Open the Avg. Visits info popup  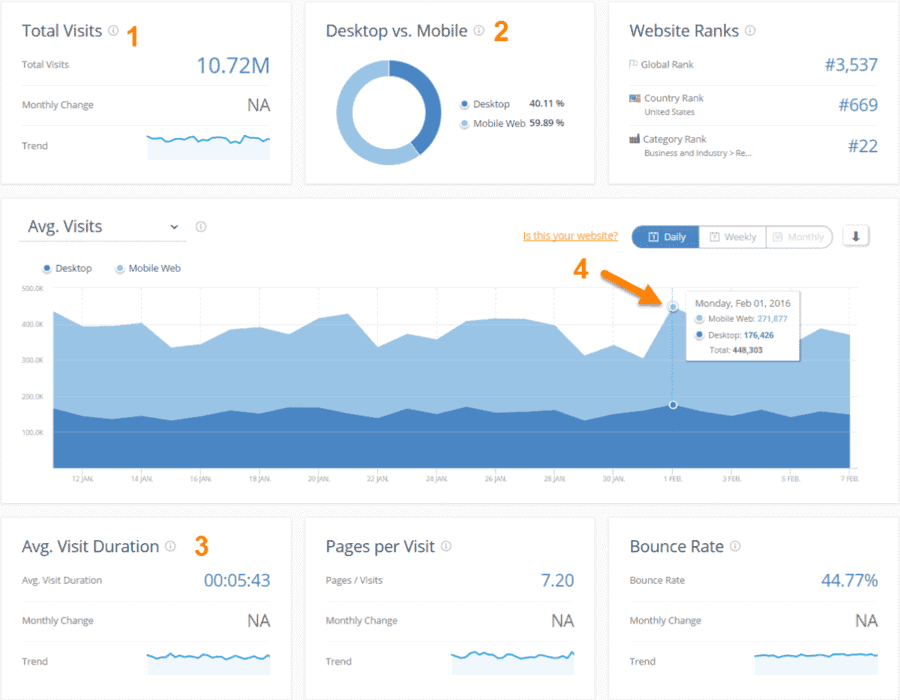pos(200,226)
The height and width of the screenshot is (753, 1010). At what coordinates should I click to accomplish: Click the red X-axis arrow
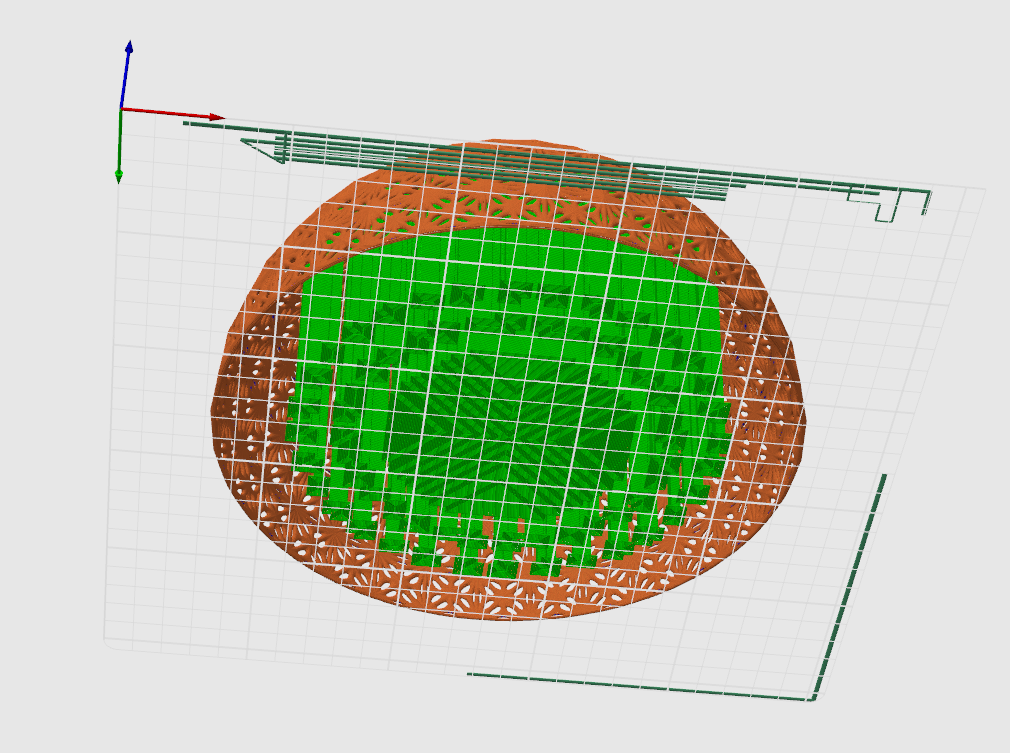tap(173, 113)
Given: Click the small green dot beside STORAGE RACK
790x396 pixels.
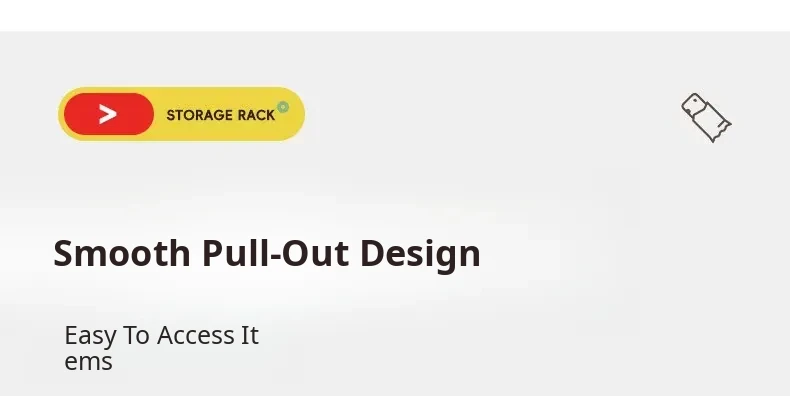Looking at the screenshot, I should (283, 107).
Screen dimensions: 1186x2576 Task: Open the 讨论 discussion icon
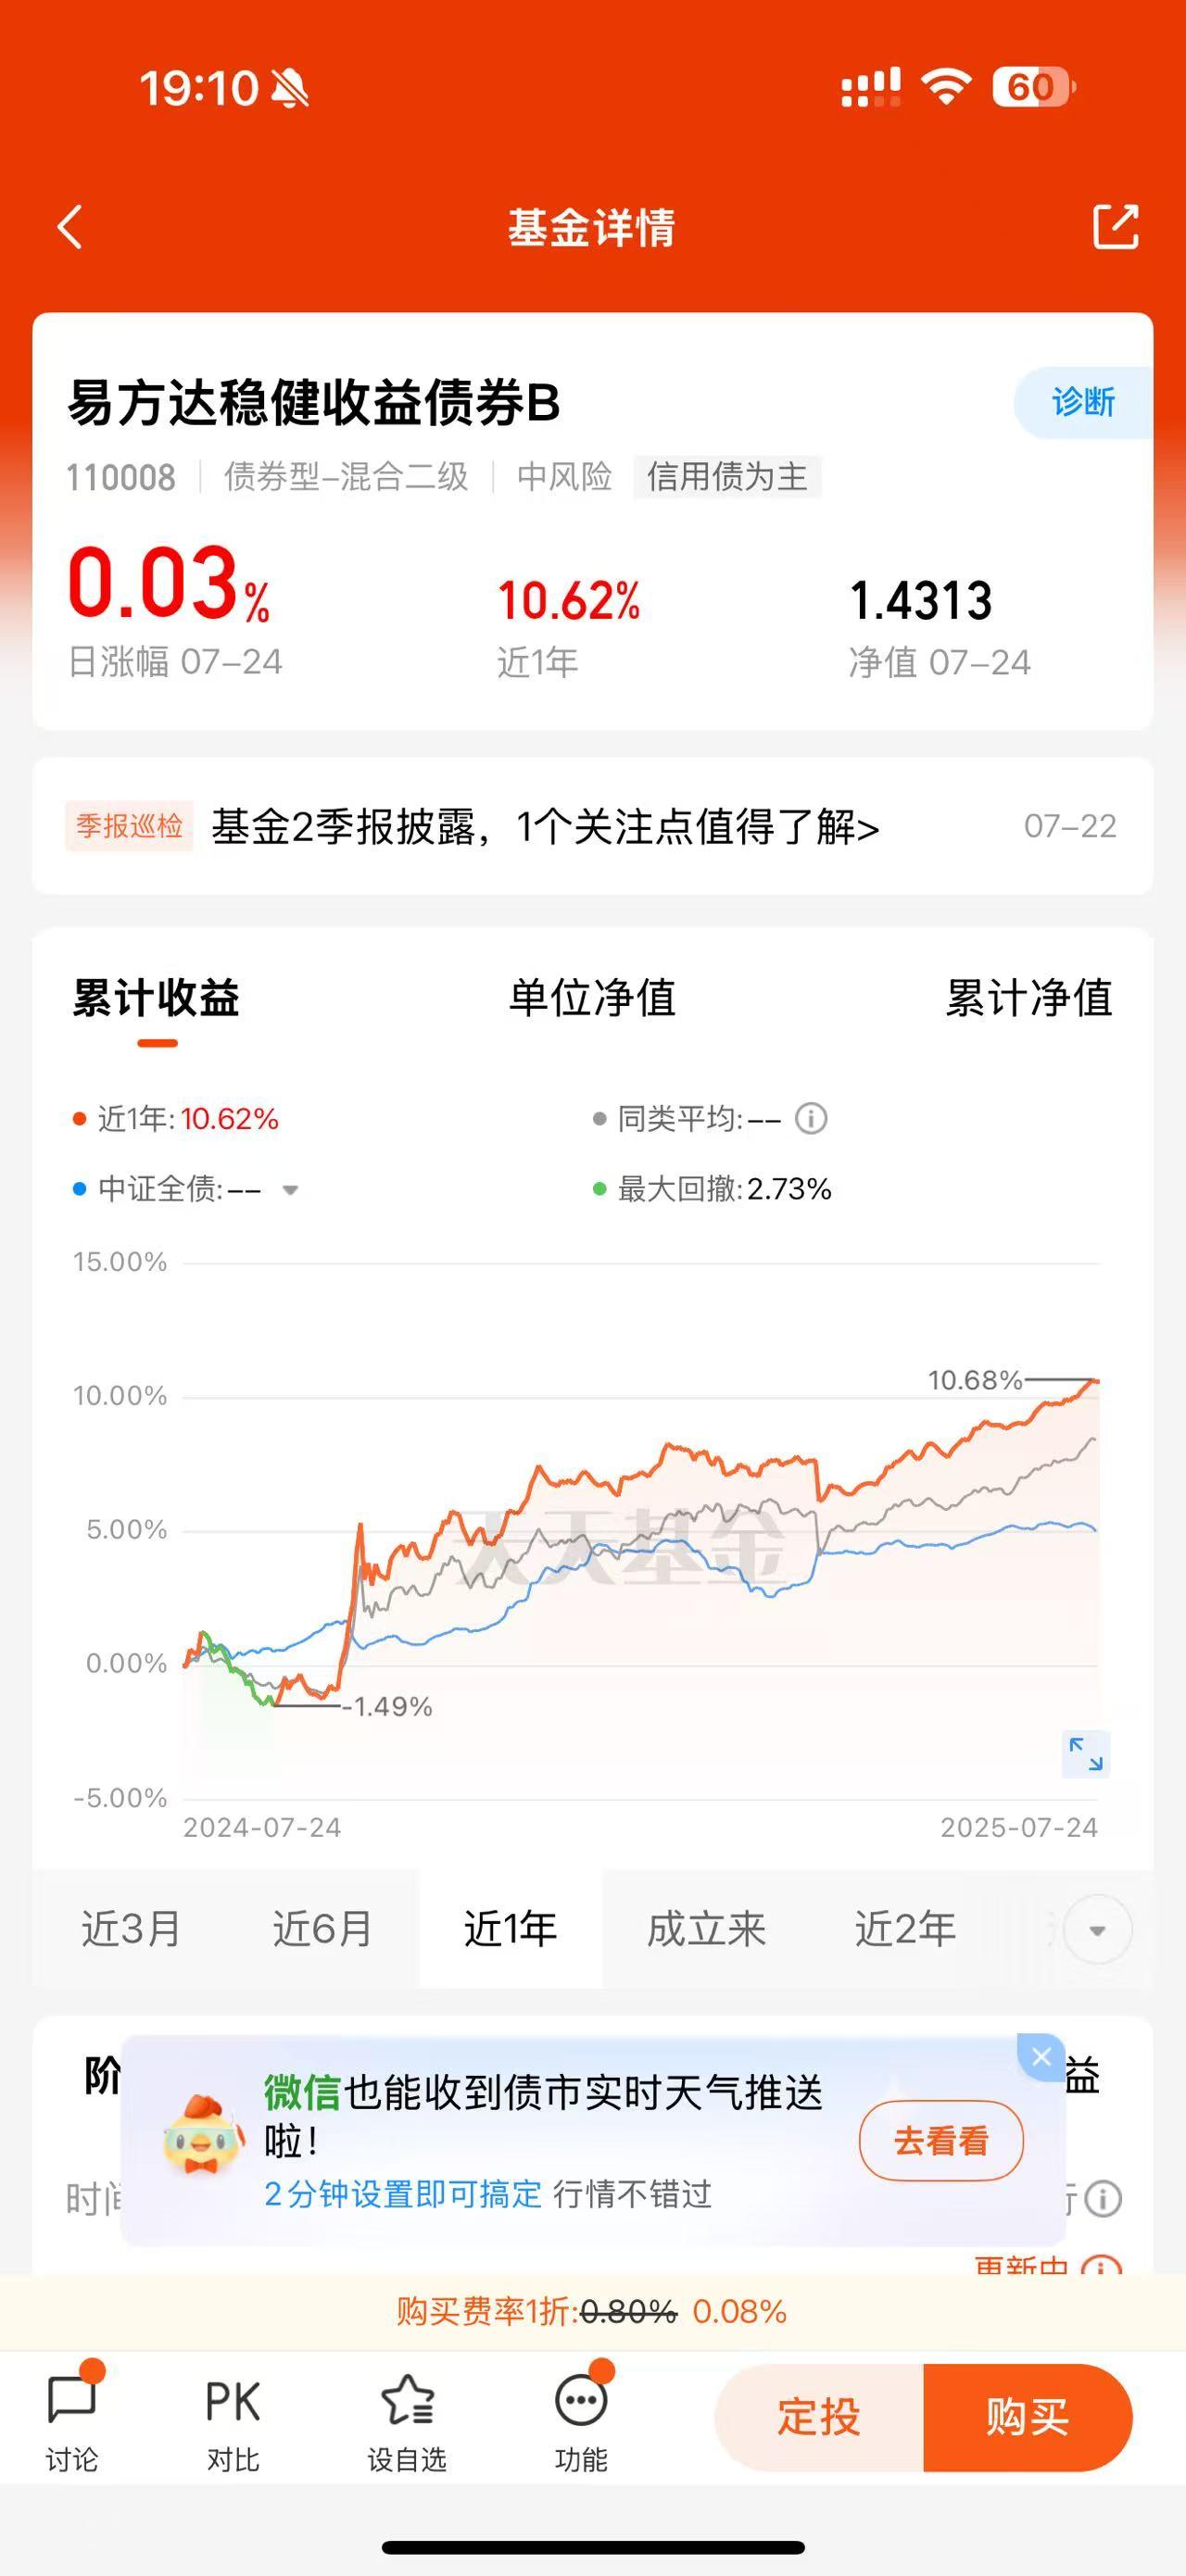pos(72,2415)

----

▸ **Challenge**: Print the entries again word for word, starting at the line containing "Given: Click the" and ending with the last of the entries, both ends included, and leave the pictures out.

▸ **Response to the task**:
Given: Click the small green dot beside STORAGE RACK
790x396 pixels.
Looking at the screenshot, I should (283, 107).
Screen dimensions: 1186x2576 Task: Open the 讨论 discussion icon
pos(72,2415)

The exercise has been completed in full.